# TASK REQUIREMENTS
Extract the following lines verbatim, beginning with the line that contains "Given: Click the hamburger" and continuing through the line that contains "Image resolution: width=741".

# EXERCISE INPUTS
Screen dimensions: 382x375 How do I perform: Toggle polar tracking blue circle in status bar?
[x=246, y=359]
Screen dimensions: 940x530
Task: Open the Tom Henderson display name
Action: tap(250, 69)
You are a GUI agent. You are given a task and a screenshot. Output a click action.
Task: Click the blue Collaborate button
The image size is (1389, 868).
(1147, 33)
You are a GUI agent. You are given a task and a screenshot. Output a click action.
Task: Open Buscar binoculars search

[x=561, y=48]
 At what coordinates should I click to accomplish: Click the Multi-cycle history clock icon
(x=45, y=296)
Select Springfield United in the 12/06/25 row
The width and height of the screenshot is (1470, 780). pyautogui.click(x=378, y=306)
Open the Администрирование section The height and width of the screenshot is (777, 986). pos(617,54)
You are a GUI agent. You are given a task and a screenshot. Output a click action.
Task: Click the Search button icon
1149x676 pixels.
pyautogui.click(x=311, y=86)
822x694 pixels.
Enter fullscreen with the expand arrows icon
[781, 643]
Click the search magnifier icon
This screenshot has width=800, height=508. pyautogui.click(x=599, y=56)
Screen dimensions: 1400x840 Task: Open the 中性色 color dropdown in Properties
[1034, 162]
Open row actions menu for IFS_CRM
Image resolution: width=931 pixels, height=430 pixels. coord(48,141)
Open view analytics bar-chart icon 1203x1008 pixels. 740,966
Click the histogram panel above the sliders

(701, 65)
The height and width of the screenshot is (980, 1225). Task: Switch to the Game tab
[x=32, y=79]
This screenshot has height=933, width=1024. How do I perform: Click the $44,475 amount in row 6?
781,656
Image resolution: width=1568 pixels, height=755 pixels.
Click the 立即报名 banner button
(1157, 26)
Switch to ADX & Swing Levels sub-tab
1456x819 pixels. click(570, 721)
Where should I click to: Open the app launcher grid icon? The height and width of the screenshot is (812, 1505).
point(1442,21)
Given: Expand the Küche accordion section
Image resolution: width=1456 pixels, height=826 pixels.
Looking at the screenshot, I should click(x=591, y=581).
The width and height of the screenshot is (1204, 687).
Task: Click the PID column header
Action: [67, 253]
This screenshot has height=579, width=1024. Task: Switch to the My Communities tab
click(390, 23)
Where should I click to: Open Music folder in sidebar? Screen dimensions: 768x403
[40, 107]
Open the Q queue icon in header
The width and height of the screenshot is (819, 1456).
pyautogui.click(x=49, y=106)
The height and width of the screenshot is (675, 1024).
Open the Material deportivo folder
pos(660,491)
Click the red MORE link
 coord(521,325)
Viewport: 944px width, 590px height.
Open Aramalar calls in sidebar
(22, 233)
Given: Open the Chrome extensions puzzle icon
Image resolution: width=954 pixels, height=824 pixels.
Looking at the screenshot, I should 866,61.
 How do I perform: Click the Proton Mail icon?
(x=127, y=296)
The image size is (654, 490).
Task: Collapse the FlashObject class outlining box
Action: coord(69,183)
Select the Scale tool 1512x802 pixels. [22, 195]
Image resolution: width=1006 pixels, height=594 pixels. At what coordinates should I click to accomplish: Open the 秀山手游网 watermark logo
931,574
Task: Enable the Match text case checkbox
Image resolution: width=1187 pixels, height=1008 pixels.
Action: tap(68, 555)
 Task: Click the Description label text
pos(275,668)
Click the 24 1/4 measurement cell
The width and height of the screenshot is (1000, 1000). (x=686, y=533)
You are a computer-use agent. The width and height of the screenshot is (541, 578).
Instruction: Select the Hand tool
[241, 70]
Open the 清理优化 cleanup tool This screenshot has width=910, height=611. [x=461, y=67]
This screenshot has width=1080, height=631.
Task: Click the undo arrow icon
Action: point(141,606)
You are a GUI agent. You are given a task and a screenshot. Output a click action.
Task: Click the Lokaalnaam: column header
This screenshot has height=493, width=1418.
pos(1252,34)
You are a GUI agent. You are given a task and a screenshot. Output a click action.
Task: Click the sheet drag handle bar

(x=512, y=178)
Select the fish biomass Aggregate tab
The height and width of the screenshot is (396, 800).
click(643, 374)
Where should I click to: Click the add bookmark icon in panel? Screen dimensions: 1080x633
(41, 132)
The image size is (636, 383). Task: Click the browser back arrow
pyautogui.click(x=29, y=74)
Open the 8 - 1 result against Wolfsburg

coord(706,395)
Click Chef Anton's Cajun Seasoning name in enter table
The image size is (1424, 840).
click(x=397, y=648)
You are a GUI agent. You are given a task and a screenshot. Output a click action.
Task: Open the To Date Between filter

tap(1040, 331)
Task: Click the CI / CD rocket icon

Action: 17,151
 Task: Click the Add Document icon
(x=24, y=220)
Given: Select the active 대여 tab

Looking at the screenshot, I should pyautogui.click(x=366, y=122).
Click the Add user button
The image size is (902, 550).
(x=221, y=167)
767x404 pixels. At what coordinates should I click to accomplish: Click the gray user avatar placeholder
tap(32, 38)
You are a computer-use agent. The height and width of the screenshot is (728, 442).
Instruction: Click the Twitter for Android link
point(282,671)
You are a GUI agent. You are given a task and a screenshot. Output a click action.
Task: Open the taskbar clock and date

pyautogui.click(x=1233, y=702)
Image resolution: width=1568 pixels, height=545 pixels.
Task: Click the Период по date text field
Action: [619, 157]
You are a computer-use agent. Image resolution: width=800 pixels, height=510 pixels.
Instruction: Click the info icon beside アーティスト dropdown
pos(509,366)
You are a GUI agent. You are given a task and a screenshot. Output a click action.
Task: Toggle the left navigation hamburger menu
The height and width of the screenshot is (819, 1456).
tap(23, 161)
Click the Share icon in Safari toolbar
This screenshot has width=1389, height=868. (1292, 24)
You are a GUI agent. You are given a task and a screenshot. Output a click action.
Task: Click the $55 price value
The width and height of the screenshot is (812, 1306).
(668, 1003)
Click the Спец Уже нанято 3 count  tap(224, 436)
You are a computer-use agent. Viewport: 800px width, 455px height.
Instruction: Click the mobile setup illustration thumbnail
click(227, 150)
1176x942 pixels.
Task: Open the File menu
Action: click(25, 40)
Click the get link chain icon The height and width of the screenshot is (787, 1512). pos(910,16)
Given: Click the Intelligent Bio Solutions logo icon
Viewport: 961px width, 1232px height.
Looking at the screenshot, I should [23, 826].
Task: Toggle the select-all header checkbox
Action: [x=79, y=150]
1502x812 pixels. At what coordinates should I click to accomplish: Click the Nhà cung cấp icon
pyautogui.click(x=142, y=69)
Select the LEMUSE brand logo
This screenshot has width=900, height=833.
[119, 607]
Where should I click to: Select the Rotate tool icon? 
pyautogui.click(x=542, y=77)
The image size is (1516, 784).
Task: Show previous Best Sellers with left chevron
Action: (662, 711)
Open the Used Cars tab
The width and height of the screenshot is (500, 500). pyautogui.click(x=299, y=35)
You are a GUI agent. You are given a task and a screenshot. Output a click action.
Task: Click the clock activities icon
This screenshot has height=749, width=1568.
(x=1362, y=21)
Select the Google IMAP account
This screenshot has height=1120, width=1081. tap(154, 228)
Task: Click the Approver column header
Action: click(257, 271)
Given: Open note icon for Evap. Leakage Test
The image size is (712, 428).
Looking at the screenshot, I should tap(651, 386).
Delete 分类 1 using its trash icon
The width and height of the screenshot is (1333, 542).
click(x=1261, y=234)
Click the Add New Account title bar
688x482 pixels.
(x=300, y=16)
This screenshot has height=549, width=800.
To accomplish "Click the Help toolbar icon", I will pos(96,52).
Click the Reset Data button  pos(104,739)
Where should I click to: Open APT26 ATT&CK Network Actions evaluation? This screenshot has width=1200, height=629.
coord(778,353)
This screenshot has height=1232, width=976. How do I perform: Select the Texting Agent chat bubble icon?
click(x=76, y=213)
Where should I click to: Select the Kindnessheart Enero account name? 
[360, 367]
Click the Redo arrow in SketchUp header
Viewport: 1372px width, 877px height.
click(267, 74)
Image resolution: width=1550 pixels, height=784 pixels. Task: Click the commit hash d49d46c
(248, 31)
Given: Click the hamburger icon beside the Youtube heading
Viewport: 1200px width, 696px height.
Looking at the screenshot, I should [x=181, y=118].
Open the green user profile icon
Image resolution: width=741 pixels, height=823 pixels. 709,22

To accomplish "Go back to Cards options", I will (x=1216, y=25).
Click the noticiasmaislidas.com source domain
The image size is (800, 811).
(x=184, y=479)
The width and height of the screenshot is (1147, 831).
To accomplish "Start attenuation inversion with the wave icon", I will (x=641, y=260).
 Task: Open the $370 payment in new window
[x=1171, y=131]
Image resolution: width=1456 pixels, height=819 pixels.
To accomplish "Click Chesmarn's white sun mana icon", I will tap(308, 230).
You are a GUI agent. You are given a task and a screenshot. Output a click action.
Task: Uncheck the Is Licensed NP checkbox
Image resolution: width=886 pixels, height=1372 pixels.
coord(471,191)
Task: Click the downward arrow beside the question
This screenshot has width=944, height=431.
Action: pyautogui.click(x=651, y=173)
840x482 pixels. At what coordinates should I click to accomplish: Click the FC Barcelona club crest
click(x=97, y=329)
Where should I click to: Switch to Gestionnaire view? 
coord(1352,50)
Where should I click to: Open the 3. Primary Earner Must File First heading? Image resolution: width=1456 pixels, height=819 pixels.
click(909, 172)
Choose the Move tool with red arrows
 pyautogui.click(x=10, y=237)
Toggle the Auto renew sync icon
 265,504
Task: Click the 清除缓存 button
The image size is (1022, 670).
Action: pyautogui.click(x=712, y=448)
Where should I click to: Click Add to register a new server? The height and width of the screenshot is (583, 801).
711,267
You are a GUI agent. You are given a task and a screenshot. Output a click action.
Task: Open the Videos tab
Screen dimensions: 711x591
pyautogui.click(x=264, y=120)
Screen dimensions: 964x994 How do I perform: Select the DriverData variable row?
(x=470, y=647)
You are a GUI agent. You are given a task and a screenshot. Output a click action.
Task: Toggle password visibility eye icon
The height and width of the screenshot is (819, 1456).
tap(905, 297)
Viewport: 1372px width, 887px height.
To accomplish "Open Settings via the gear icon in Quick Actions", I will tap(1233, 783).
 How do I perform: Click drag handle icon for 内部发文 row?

# SOLVED EXERCISE
Given: Click the hamburger icon beside the Youtube heading
Viewport: 1200px width, 696px height.
Looking at the screenshot, I should [x=181, y=118].
Open the green user profile icon
Image resolution: width=741 pixels, height=823 pixels. 709,22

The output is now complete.